The sky, this time round, had become totally consistent, clouds running together into an unbunched white continuum. The black bar’s outer wall was detailed with reliefs and ridges and long lines of painted gold. The grill over the window of Movement Cars, reflected in the puddle and viewed from this angle, looked like the gridded ceiling of a dodgem ring. The letters were behind it. They weren’t Greek or Russian at alclass="underline" they were the A and r of Airports reversed by the water’s surface. To the puddle’s left two bottle tops lay on the ground. I lay there looking at them. My man would have seen these too. They were beer bottle tops. He would have looked at them and thought about the men who’d drunk the beers and wondered why it couldn’t be him drinking them right now, these beers, off in some other place, around a table with friends perhaps, or at home with his family, instead of lying here being killed. Beyond these was a plastic shopping bag. On the bag’s side were printed the words Got yours? Just before I stood up for the last time I murmured, to the puddle, the white sky, the black bar and the pockmarked, littered road surface around me:
“Yes, I got mine.”
My two assassins took their time in killing me. The slowed-down pace at which they raised and fired their guns, the lack of concern or interest this seemed to imply, the total absence on my part of any attempt to escape although I had plenty of time to do so-all these made our actions passive. We weren’t doing them: they were being done. The guns were being fired, I was being hit, being returned to the ground. The ground’s surface was neutral-neither warm nor cold. Lying on it once more, I looked over at the phone box. It was horizontal now; the stencilled messenger was on his side, his arms spread out, a forensic outline just like I would be within an hour or so. I turned my head the other way. Everything was tilted: bollards leant away from me as they rose like plinths, like columns of temples or Acropolises. The black bar’s exterior ran diagonally down the street, the golden markings on it forming dots and dashes. Its fire doors were closed; two blue-and-white signs on them bore the words Fire Escape Keep Clear-two times, repeated. When I let my head roll slightly back, a bollard hid all these words except for one of the two Escapes. Would my man have seen this, just before the life dribbled out of him towards the puddle?
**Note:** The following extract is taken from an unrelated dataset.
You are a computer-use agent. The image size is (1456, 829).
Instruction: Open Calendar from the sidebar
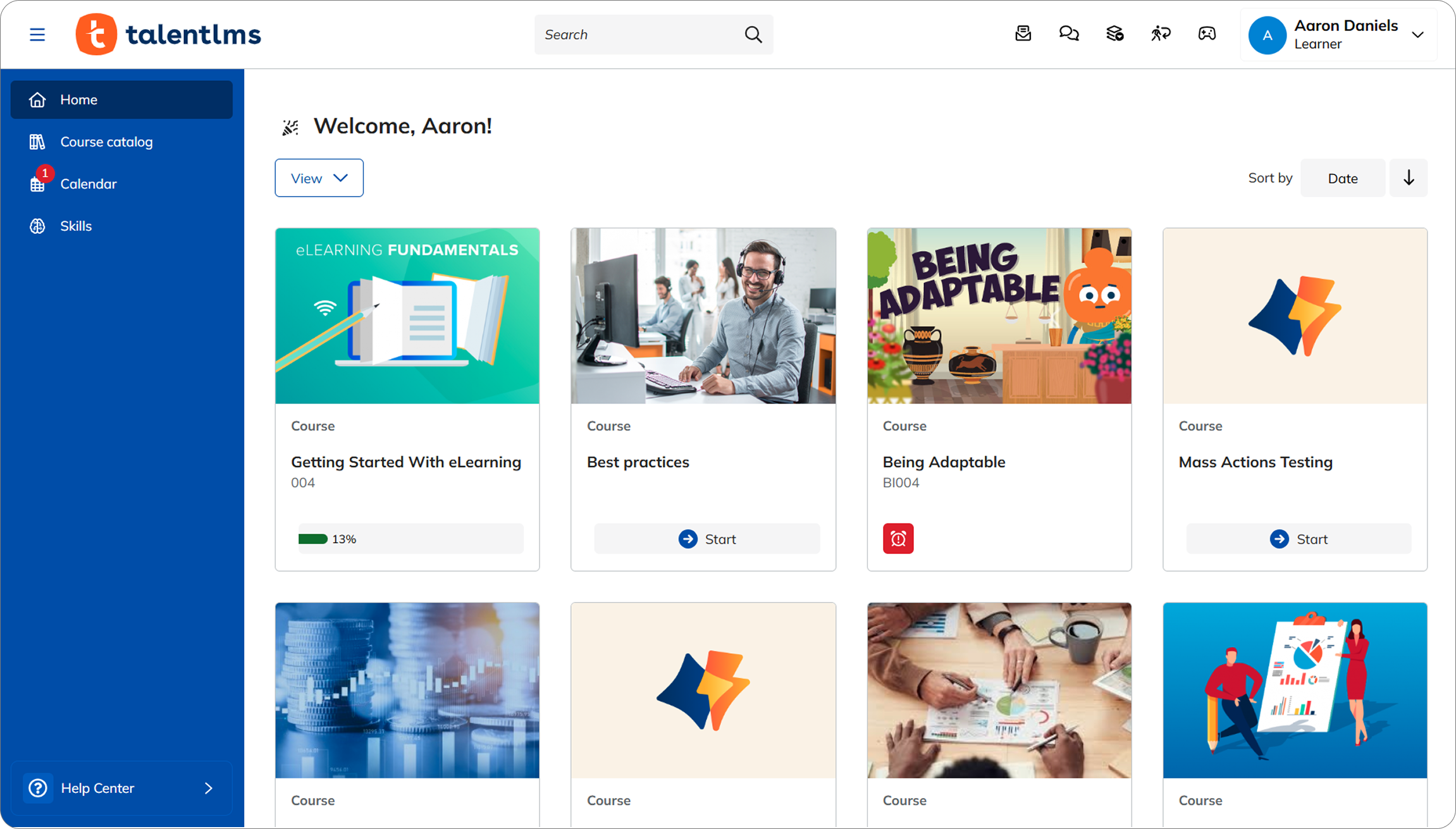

Escape?
Above the word Escape, cloud, white and unbroken. There was no movement anywhere. I lay there doing nothing, staring. I lay there for so long that I wasn’t even staring any more-just lying there with my eyes open while nothing happened. Shadows became longer, deeper; the sky grew slightly darker, more entrenched. There was no noise anywhere, no noise at all-just the massed silence of whole scores of people waiting, like me, infinitely patient.